Wednesday 23 June 2010

Turning Pro?


I have been in discussion with a photographic agency specialising in flower images this week.  They are interested in my work and I will be submitting a selection of photographs for their appraisal early next month.  The process has made me re-evaluate what I do, and it's clear that I have to focus hard on making pictures that are of the best quality, that are a distillation of my style and vision. 
Whether what I produce will appeal to the picture editors of magazines and big companies I don't know as yet - I just know that average images will not suffice, and that more effort has to go into each and every one.  The photos today are the result of a session with these factors very much in mind, with every aspect considered far more carefully than if these were simply for my own benefit.


Tuesday 22 June 2010

On Form

Asthall Manor, near Burford, is home once again to a terrific collection of sculpture in stone.  Every other year the grounds are filled with a collection of inspiring and surprising works that are placed sensitively within the framework of this essentially English garden, drawing the visitor through the space and punctuating the views out across the Windrush valley.
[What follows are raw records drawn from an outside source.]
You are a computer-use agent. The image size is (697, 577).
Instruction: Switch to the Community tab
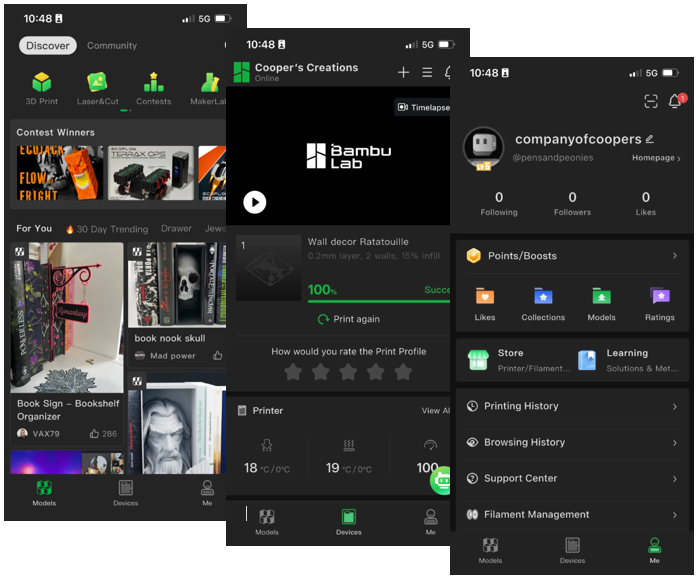pos(112,46)
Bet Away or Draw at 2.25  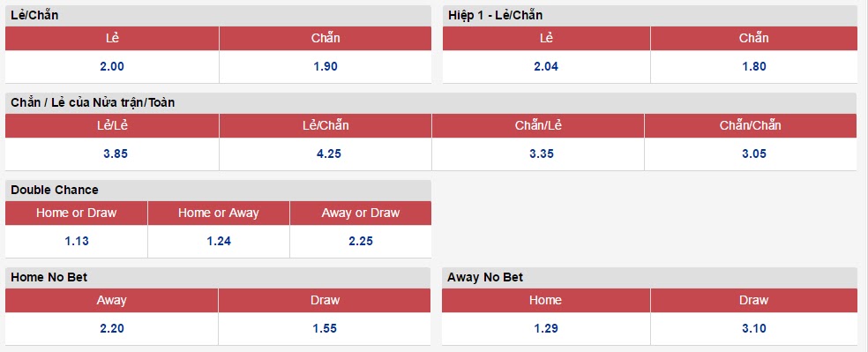(361, 242)
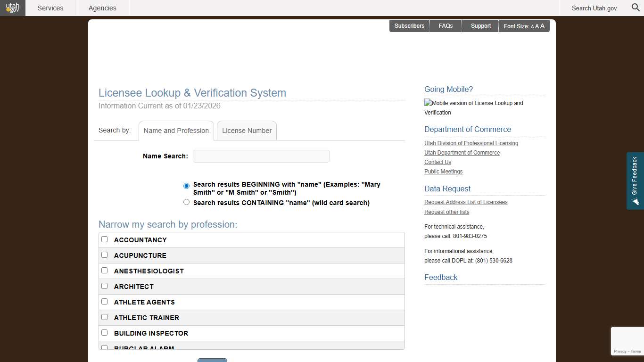The image size is (644, 362).
Task: Open the Agencies menu
Action: tap(102, 8)
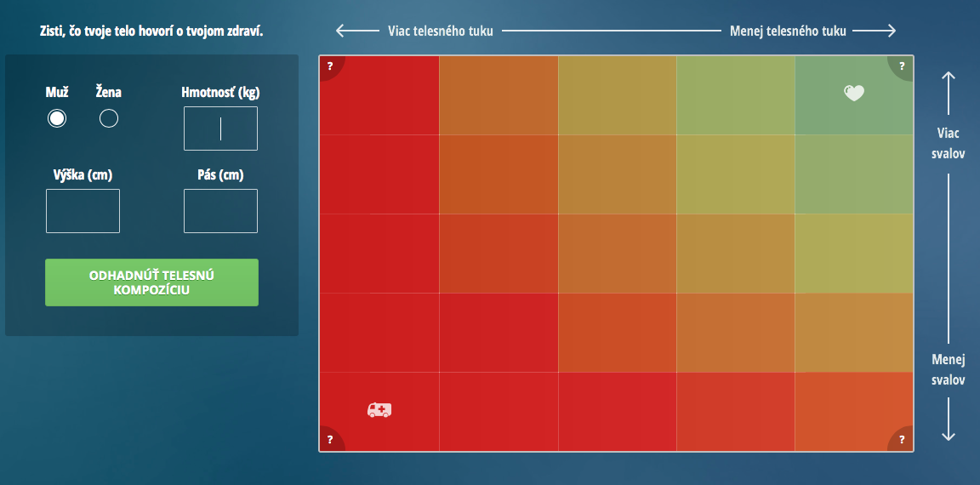
Task: Click the white heart icon in green cell
Action: (854, 94)
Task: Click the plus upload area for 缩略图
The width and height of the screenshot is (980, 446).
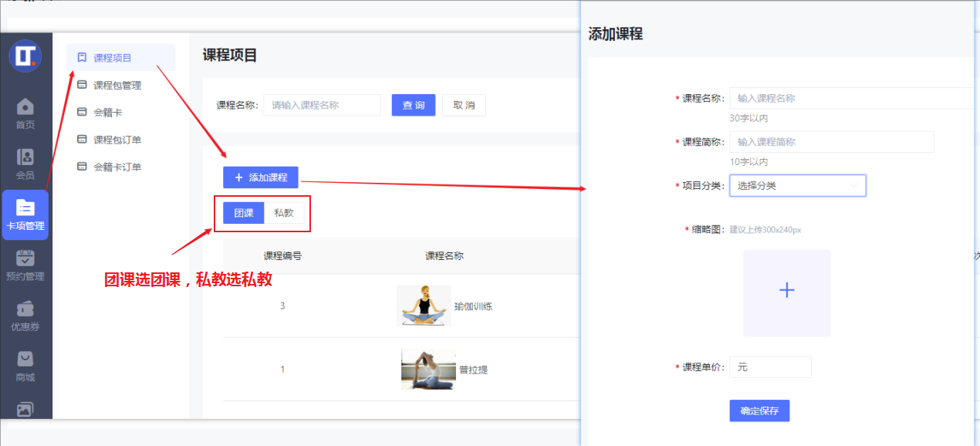Action: click(x=786, y=291)
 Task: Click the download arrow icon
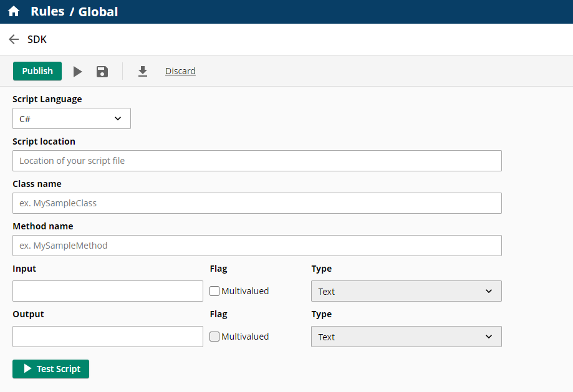tap(143, 72)
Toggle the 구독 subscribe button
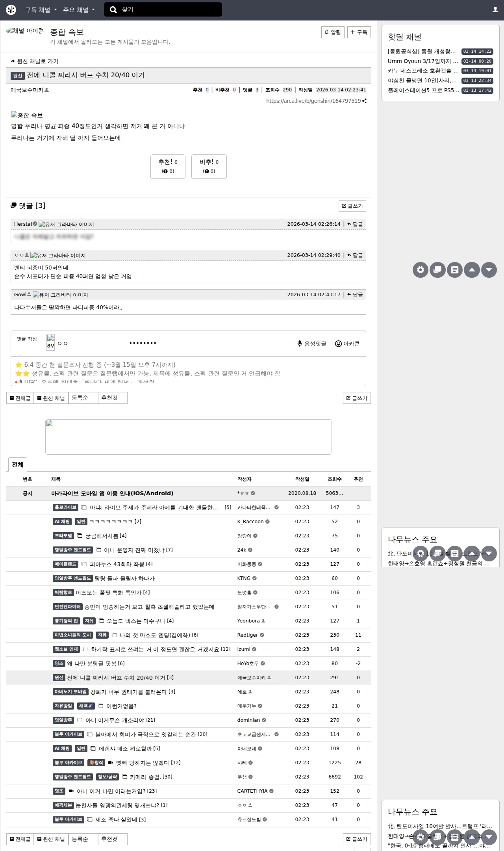Screen dimensions: 504x851 pyautogui.click(x=359, y=32)
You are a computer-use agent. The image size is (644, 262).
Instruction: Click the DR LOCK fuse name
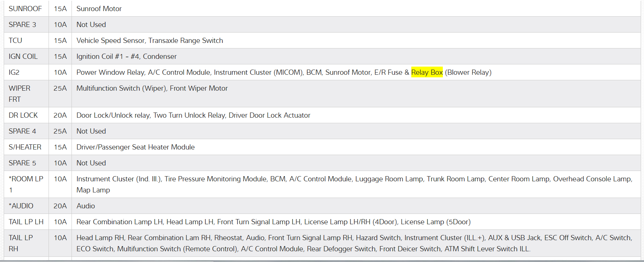click(x=23, y=115)
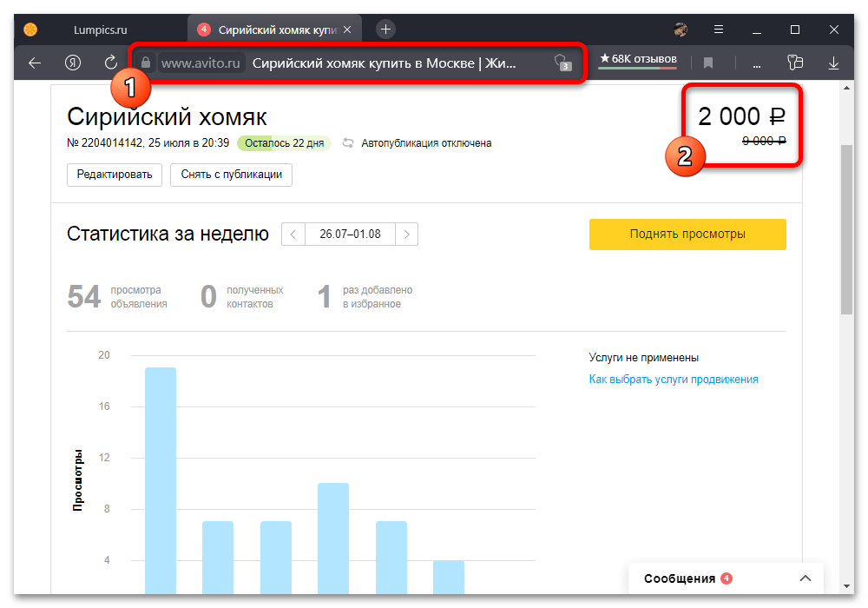Image resolution: width=868 pixels, height=608 pixels.
Task: Open the Yandex home button
Action: click(x=73, y=63)
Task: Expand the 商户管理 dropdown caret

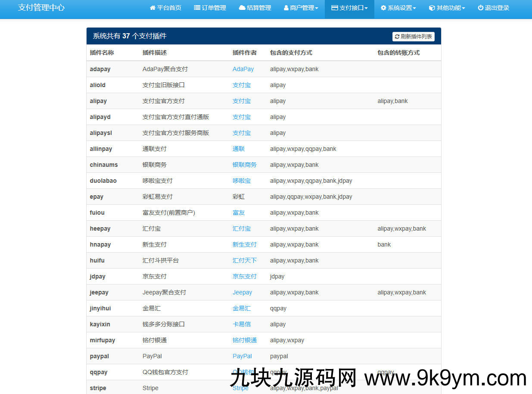Action: [317, 8]
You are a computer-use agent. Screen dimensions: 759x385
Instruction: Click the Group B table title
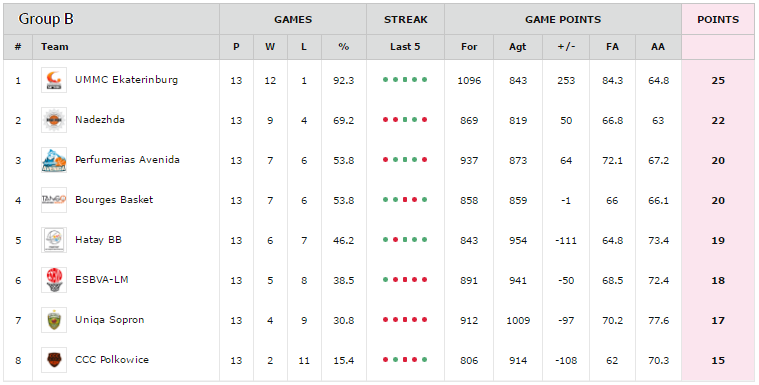point(46,19)

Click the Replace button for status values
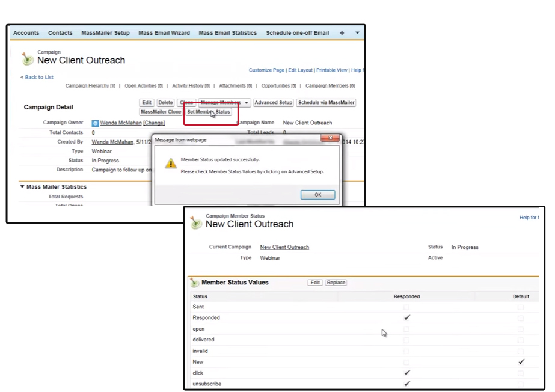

Twenty-six artists are represented this year.
The house, home to Baron Redesdale and his brood of Mitford offspring in the early twentieth century, now has a garden, constructed in 1998, by I and J Bannerman.  This couple, known for their blowsy formal-informal country-house style work on large projects - their best-known work is for the Prince of Wales at Highgrove, and demonstrate just how good a garden can look when it refers to the history of garden design while also updating the execution.  Clipped evergreens, placed to give contrast in leaf size and texture, delineate the space, with an abundance of early summer planting billowing about within and around - roses, paeonies, astrantias, alchemilla.  The planting is deceptively simple - great effects are achieved by having slightly different coloured forms of the same plant in close proximity - and the relaxed feel is due to self-seeding, carefully edited to leave paths just clear enough to negotiate.  The garden links to the surrounding countryside through areas of beautifully managed meadow planting, with densities of native wild plants that are just not found in the wild any more.  The garden is apparently maintained by a single gardener.
The sculpture is mainly abstract in nature, and the pieces sit quietly in groves of trees, emerge from swathes of meadow or dominate areas of lawn according to their character.  They have been placed with a sure eye, and accentuate the formal vistas within the garden or act as a counterpoint to a great view across the Cotswold landscape.
The show goes on until 11th July.
http://www.onformsculpture.co.uk/

Paul Ridley Design

Monday 14 June 2010

Garden Visiting

Gardens are open up and down the country.  Every week during the spring and summer thousands of private gardens are thrown open as part of the National Gardens Scheme, with private homeowners kindly sharing their garden with the general public.  Often a village will have co-ordinated opening, to make a visit well worthwhile. 
My nearest village had an open day on Sunday, with a number of gardens on show and teas in the church hall.  Variety is the key to open gardens - size of plot, planting style, plant collections and mood are all different, and there is something for every visitor to learn.  With a couple of designer colleagues I spent three hours logging hard-landscaping details, some intriguing plant combinations and a couple of very distinct design approaches. 
The dominant theme is, of course 'English Country' - roses are at their pristine best just now, with Nigella, catmints, Alchemilla, Campanulas and Geraniums all contributing to the look which is an essential part of the cultural scene both here and abroad, where it has so many other adherents.  There is a welcome move to extending the season in herbaceous gardens, with grasses and the later flowering families of perennials, but there is little to beat the early summer combinations which have defined the English style for the past century.  This is the look that has made British gardens famous, desired and emulated across the globe, wherever conditions allow.
There are garden makers with very different ideas and priorities, however, and the most striking of these yesterday was a garden, now about five years old, created in oriental style.  Working from an existing Japanese maple and a horizontally trained juniper, this garden was in a distinctly Japanese idiom, without being an exact copy.  No stone lanterns or bamboo water pourers were involved, but the scale and arrangements of the planting, the use of paving and pebbles and, particularly, two beautiful rectangular boulders, smoothed by river water, serving as steps between the levels of the site all contributed to the mood, evoking the contemplative gardens of the East without being a slavish fake.  It felt the most coherent in design terms, as one would hope - a single aesthetic and concept, followed through faithfully and maintained by the owners in the true spirit of the original design.
In another garden on a sloping site down to the river, bold terracing allowed for areas of very different feel - some formal, others less so, with the riverside meadow space home to large single-species groupings of shrubs, with pathways meandering between.  The image is from this same garden - the fruits of Chaenomeles, brown-purple in their immature state, against a sunny wall.